Testo dell'articoloVigente
Art. 645 c.p.p. – Domanda di riparazione
Testo vigente – D.P.R. 447/1988 (aggiornato da Normattiva)
Domanda di riparazione
1. La domanda di riparazione è proposta, a pena di inammissibilità, entro due anni dal passaggio in giudicato della sentenza di revisione ed è presentata per iscritto, unitamente ai documenti ritenuti utili, personalmente o per mezzo di procuratore speciale, nella cancelleria della corte di appello che ha pronunciato la sentenza.
2. Le persone indicate nell’articolo 644 possono presentare la domanda nello stesso termine, anche per mezzo del curatore indicato nell’articolo 638 ovvero giovarsi della domanda già proposta da altri. Se la domanda è presentata soltanto da alcuna delle predette persone, questa deve fornire l’indicazione degli altri aventi diritto.
In sintesi
Indice dei contenuti
Domanda di riparazione entro 2 anni dal passaggio in giudicato della revisione presso la Corte di Appello.
Ratio
La norma disciplina il procedimento formale di accesso alla riparazione, fissando termini certi e modalità documentali. L'impostazione procedurale riflette il principio della certezza del diritto e della necessità di controllo giudiziale sulle pretese risarcitorie verso la pubblica amministrazione.
Analisi
Il comma 1 fissa il termine di 2 anni dal passaggio in giudicato della revisione: termine perentorio e decadenziale. La domanda deve essere presentata per iscritto, personalmente o tramite procuratore speciale, presso la cancelleria della Corte di Appello che ha pronunciato la revisione, unitamente ai documenti utili. Il comma 2 riguarda gli eredi: possono presentare congiuntamente, se è presentata da alcuni devono indicare gli altri aventi diritto, e possono avvalersi di una domanda già proposta da altri.
Quando si applica
Ogni volta che c'è una sentenza irrevocabile di revisione con proscioglimento. Il decorso del termine di 2 anni decadenza il diritto. Rilevante per pianificare tempestivamente le azioni dopo la revisione.
Connessioni
Rimandi agli artt. 637 (sentenza di revisione), 648 (irrevocabilità), 122 (procuratore speciale), 638 (curatore).
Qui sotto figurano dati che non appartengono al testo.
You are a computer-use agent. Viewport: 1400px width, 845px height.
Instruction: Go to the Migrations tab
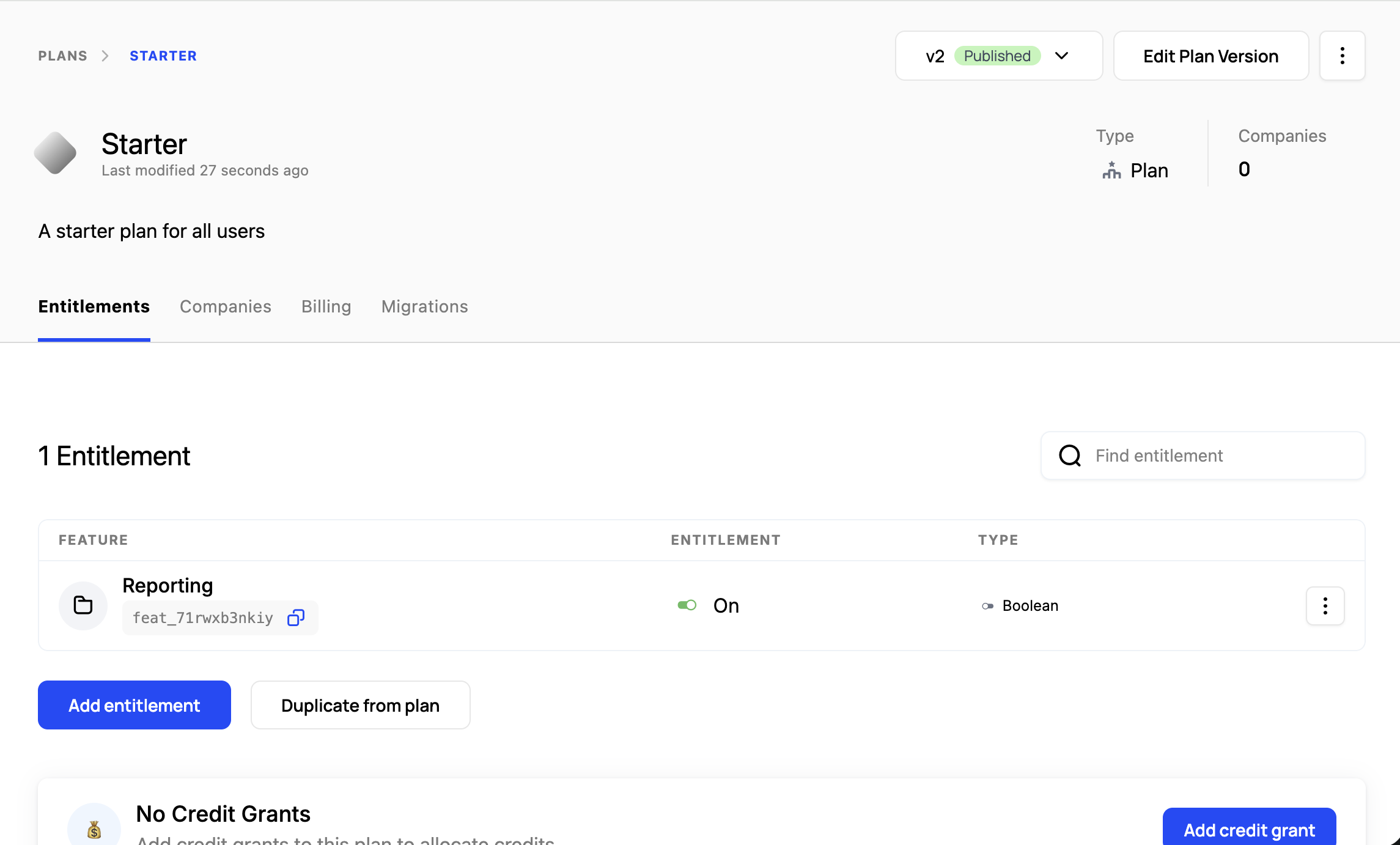(x=424, y=306)
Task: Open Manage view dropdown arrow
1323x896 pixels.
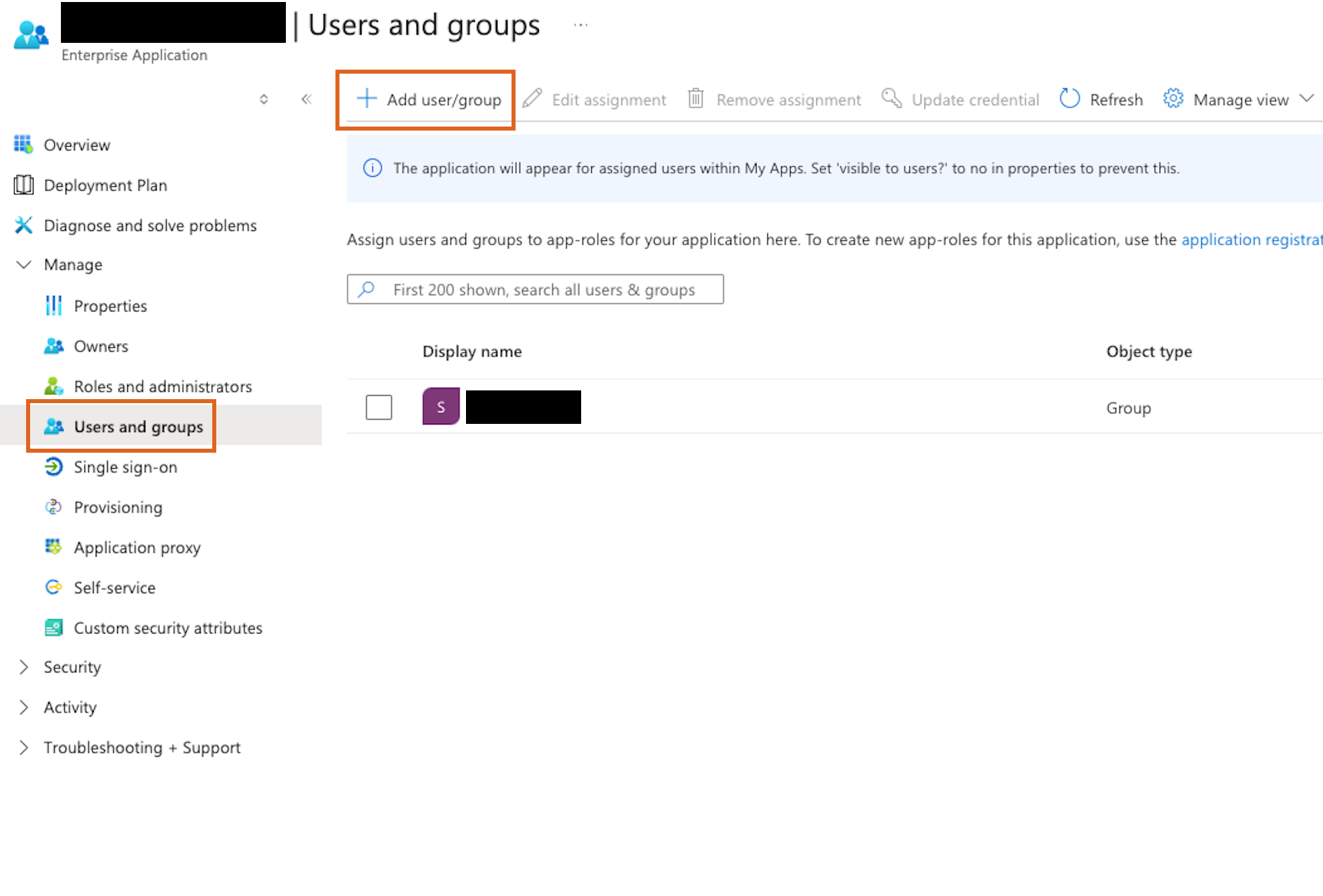Action: tap(1306, 99)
Collegata ai termini procedurali generali e al principio della certezza processuale.
Casi pratici
Caso 1: Tizio è prosciolto in revisione il 30 giugno 2022
Il giudice firma l'ordinanza definitivamente il 15 settembre 2022 (passaggio in giudicato). Deve presentare domanda di riparazione entro il 15 settembre 2024. Se la presenta il 20 settembre 2024, è decaduto dal diritto. Deve depositare la domanda scritta presso la Corte di Appello con allegati (certificati di carcere, documenti di danno morale).
Caso 2: Caso 2
Caio muore il 2018; i tre figli ottengono revisione postuma nel marzo 2023 (passaggio in giudicato giugno 2023). Hanno 2 anni, fino a giugno 2025, per presentare domanda congiunta o singole domande presso la Corte di Appello. Se uno solo presenta, deve indicare nominativamente gli altri due fratelli come aventi diritto.
Domande frequenti
Qual è il termine per chiedere la riparazione dopo la revisione?
Esattamente 2 anni dal passaggio in giudicato della sentenza di revisione. È un termine perentorio: se scade, si perde il diritto. Non ci sono proroghe.
Come presento la domanda di riparazione?
Per iscritto presso la cancelleria della Corte di Appello che ha pronunciato la revisione. Puoi presentarla personalmente o tramite un avvocato con procura speciale. Allega documenti che provano il danno.
Se sono erede e voglio presentare domanda insieme agli altri eredi, come funziona?
Potete fare una domanda congiunta. Se uno solo presenta, deve indicare nominativamente gli altri eredi come aventi diritto, così la Corte li convoca e ascolta anche loro.
Se ho già una domanda presentata da un altro erede, devo presentarla di nuovo?
No, puoi beneficiare della domanda già presentata da un altro erede. Ma se presenti anche tu una domanda separata, devi comunque rispettare il termine di 2 anni.
Cosa succede se presento la domanda dopo i 2 anni?
Decadi automaticamente dal diritto. La Corte d'Appello dichiara l'istanza inammissibile. Non ci sono eccezioni o tolleranze.